Problem statement: Reproduce the listing from its start through the line containing "will pyautogui.click(x=165, y=81).", inclusive, keeping every line. Increase each coordinate in the answers by 97 and leave all other text unchanged.

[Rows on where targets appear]
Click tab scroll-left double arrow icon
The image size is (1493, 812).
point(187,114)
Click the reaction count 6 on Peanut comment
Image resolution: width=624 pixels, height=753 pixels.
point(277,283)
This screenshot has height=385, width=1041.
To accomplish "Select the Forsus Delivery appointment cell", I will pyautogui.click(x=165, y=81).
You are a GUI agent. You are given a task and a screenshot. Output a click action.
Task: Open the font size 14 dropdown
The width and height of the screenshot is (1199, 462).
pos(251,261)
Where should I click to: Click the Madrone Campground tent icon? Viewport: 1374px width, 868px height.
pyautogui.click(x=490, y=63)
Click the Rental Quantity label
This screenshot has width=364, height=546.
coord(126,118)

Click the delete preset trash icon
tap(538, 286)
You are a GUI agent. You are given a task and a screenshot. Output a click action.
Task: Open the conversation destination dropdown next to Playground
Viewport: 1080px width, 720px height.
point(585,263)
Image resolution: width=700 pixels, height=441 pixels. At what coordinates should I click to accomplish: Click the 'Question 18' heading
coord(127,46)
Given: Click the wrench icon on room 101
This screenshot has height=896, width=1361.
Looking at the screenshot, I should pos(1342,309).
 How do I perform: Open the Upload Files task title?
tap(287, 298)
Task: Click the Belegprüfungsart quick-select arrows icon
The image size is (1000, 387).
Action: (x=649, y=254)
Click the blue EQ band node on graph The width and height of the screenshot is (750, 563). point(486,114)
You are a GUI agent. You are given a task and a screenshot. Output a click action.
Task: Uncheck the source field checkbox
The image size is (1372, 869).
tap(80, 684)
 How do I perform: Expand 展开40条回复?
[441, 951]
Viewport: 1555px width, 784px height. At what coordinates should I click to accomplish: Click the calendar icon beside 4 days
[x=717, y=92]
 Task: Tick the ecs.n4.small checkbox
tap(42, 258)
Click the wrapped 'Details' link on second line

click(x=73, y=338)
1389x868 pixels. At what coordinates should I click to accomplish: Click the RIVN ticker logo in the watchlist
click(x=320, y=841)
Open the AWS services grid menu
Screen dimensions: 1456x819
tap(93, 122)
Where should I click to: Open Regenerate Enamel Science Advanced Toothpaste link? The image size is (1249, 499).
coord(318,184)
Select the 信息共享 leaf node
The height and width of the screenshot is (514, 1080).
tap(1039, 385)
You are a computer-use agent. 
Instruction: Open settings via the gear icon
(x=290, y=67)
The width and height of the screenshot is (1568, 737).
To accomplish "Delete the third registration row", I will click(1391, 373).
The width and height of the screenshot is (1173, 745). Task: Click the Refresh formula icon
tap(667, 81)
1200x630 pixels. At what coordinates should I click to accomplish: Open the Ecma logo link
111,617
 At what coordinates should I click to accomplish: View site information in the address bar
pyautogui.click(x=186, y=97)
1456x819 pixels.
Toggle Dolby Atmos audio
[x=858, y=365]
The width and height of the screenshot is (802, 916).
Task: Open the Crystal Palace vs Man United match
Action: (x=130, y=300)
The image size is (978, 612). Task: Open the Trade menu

In response:
Click tab scroll-left double arrow icon
The image size is (1493, 812).
point(284,211)
Click the reaction count 6 on Peanut comment
Image resolution: width=624 pixels, height=753 pixels.
point(374,380)
This screenshot has height=385, width=1041.
To accomplish "Select the Forsus Delivery appointment cell", I will pyautogui.click(x=262, y=178).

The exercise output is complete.